2018年8月21日火曜日

「ボーっと生きてんじゃねーよ!」と叱られるかな

ぬいぐるみじゃないし、かぶりもんでもない。だが、動き回っているところを見ると、中に人がいるから「ゆるきゃら」の類かも知れない。
NHK番組「チコちゃんに叱られる」に出ているチコちゃんなのだ。
今年度よりレギュラー化した番組である(4月13日に初回放送)が、この番組が放送批評懇談会が選定する「2018年7月度ギャラクシー賞月間賞」を受賞したという。 


このチコちゃんは、どういう仕掛けになっているのか表情が「怒る」「笑う」「悲しむ」「てれる」等々、千変万化するのだ。
「『いってらっしゃーい』ってお別れするとき、手を振るのはなぜ?」「『かんぱーい』ってするときに、グラスをカチン、あれはなぜするの?」など、番組キャラクターである5歳の女の子・チコちゃんが素朴な疑問で大人たちを不意打ちにしていく。 

そんなチコちゃんの質問に対して出演者が上手く答えられないと、一瞬にしてチコちゃんは怒りの形相に変わり、「ボーっと生きてんじゃねーよ!」と叫ぶのだ。その後、チコちゃんの口から解答が告げられ、VTRでその詳細が明かされるのだが、構造としてはきわめてシンプルな雑学クイズ番組である。なぜこれほどの人気を集めているのだろうか。


『チコちゃんに叱られる!』の売りは、何と言ってもクイズの出題者がチコちゃんという5歳の少女であること。チコちゃんは年齢に似合わず大人にも生意気な口を利き、昔のことでもよく知っている。そして、上から目線でゲストたちに質問を投げかける。
単なる「上から目線」は嫌われてしまいがちだが、小さい女の子が言っていると思うと何となく許せてしまうから不思議なものだ。

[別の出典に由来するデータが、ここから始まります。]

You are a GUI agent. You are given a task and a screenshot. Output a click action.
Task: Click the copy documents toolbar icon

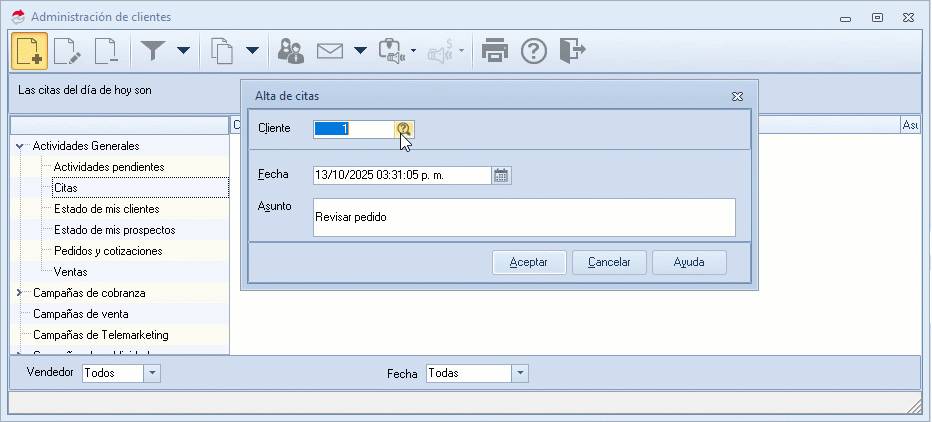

むしろ、こんな小さい子が知っていることを自分は知らないのだと思うと、焦りさえ感じてしまう。質問を突きつけられたゲストも、それを見ている視聴者も、5歳児にいいように振り回されてドキドキした気分を味わい、それを楽しんでいるのである。
そんなチコちゃんが発する「ボーっと生きてんじゃねーよ!」という決め台詞も印象的。このフレーズは一度聞いたら忘れられないのだ。チコちゃんに叱られることで大人たちは改めて気付かされるのだ。知っているつもりで知らないことが世の中にはたくさんある、ということに。